Некоторое время они смотрели на дорогую посуду, на дымящийся серебряный кофейник, на молодого красивого лакея, согнувшегося над столиком в галантном поклоне и ждущего приказа наполнить чашечки.
– Что ты там вытаращилась, садись, мать моя, – недовольно сказала старая княжна Татьяне Андреевне. Ей хотелось как-то показать свою власть, а командовать чужим вышколенным лакеем она не решалась.

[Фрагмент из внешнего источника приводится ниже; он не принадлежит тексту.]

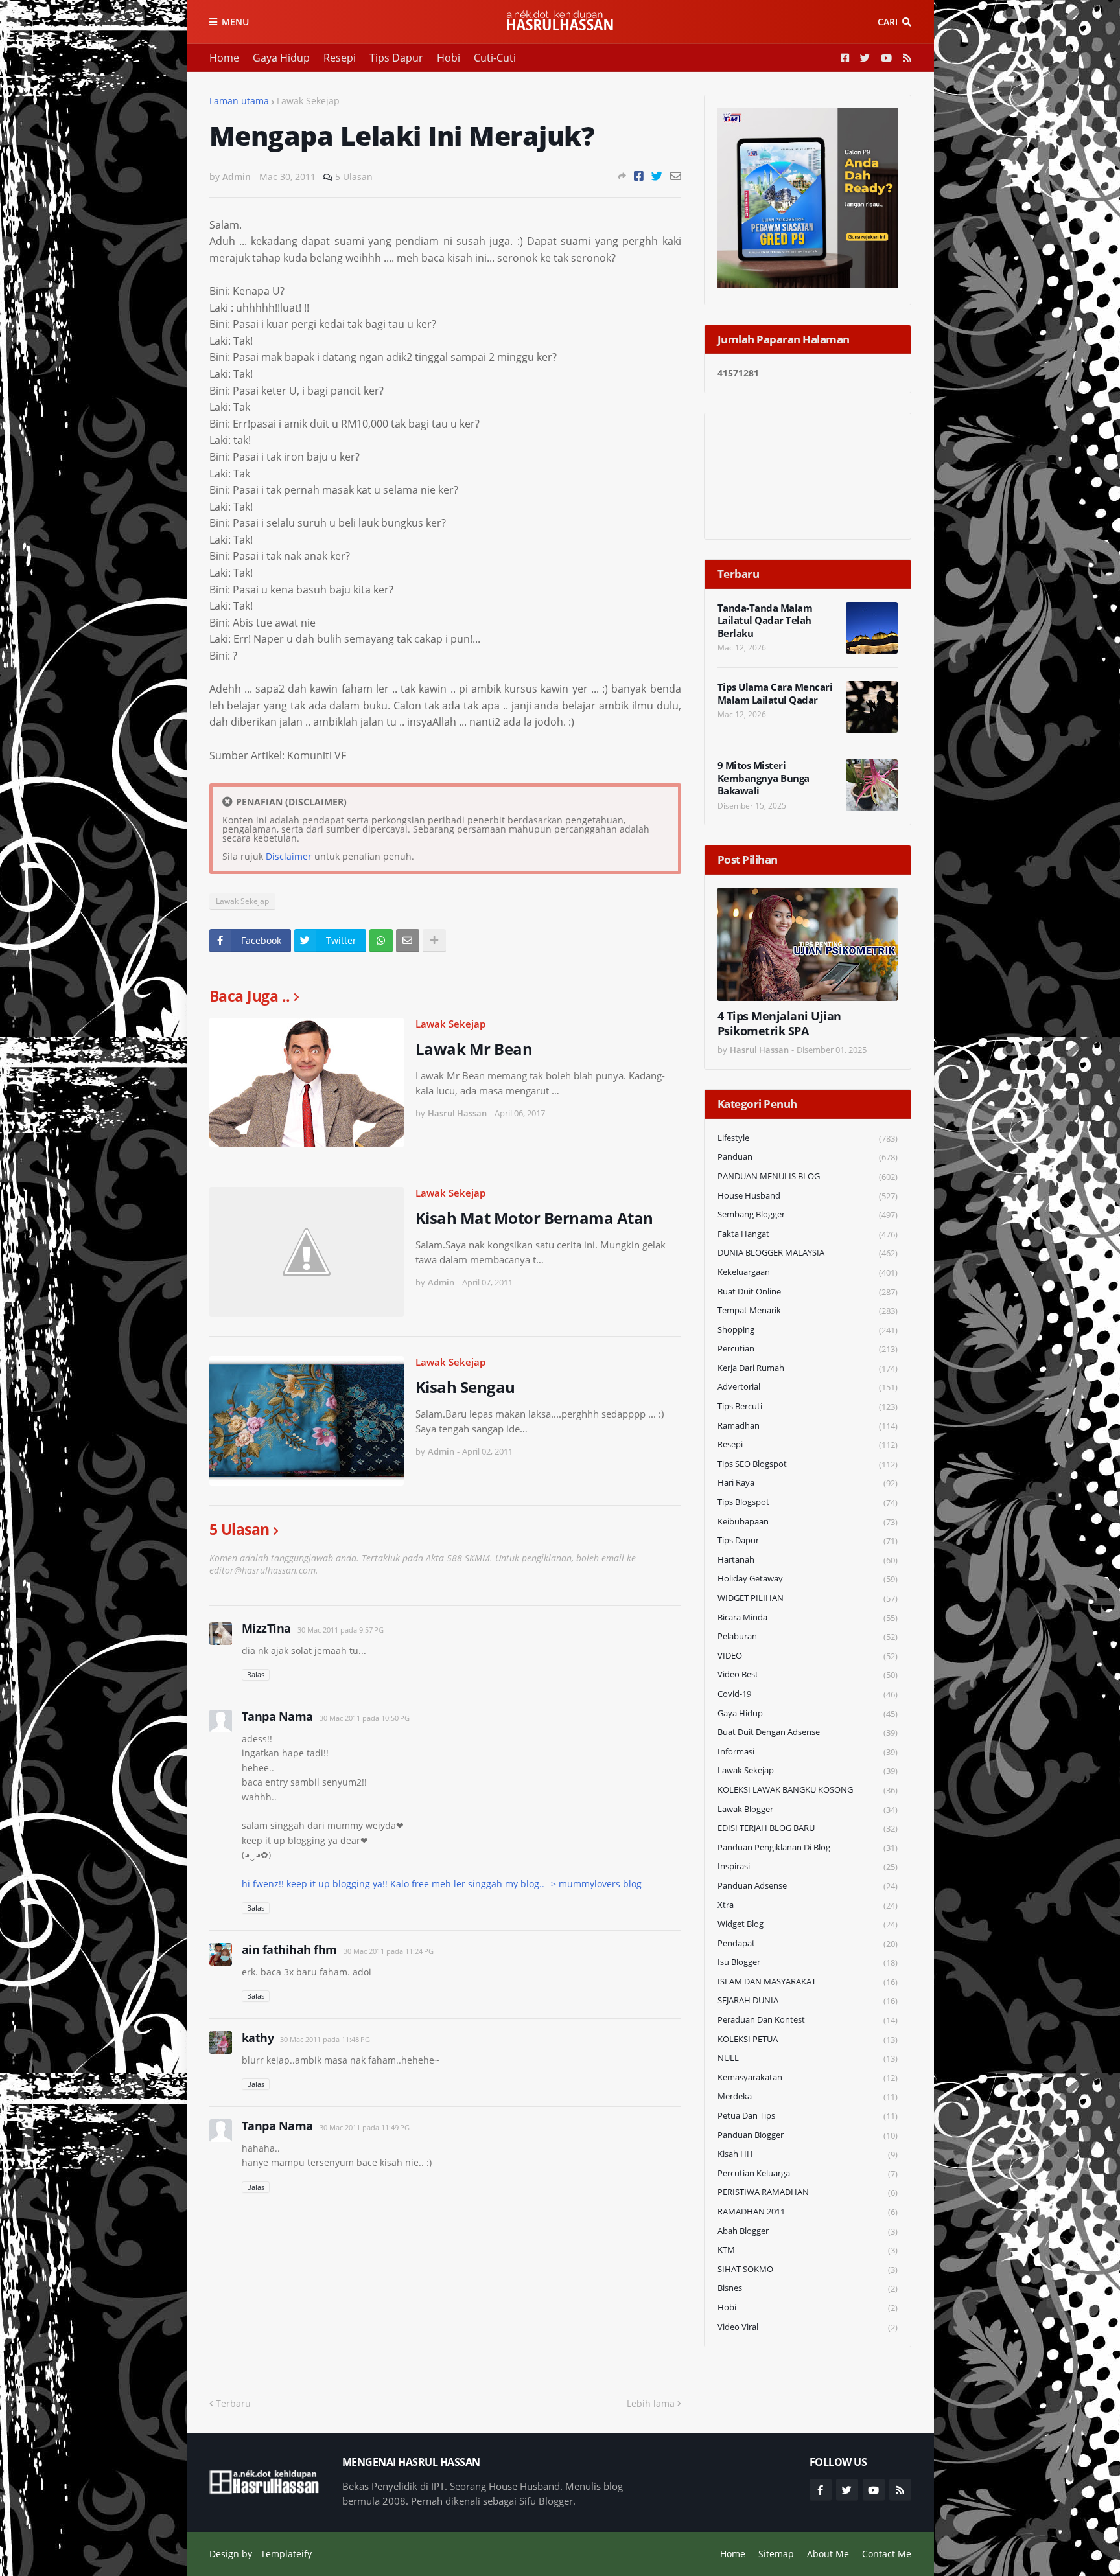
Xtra (808, 1905)
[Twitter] (656, 175)
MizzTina (266, 1628)
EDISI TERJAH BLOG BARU (808, 1828)
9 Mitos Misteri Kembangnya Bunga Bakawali (764, 778)
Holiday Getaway (808, 1578)
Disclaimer (289, 856)
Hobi (448, 58)
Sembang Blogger (808, 1214)
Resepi (339, 58)
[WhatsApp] (381, 940)
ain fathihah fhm (289, 1949)
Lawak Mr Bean (474, 1049)
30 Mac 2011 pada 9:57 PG (341, 1630)
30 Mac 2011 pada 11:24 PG (389, 1951)
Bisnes (808, 2288)
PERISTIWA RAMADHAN (808, 2192)
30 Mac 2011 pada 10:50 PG (365, 1718)
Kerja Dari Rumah (808, 1368)
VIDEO (808, 1656)
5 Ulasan (354, 176)
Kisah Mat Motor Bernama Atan (534, 1218)
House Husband (808, 1196)
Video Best (808, 1674)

Компаньонка покорно присела к тому же столику.
– Господи, до чего же тут тихо, – удивленно сказала она. – Не по себе делается.
– И верно, – согласилась Варенька.
Марья Семеновна недовольно на них посмотрела. Ей тоже недоставало человеческих голосов и подобострастного общества. За годы московской жизни она привыкла к тому, что ее постоянно окружают ближние женщины – прислуга, разумеется, родственницы, приживалки, и к ним постоянно добавлялись новые богомолки, чьи-то племянницы, вдовы неизвестного происхождения, совсем маленькие девочки – чьи-то внучки или воспитанницы, и все это бабье царство набивалось разом в ее спальню, и замолкало при первом звуке ее голоса, готовое со всяким словом согласиться и всякому желанию услужить.
В Петербурге же было все заведено на иной лад, она это вспомнила и нахмурилась. Но выбирать ей не приходилось.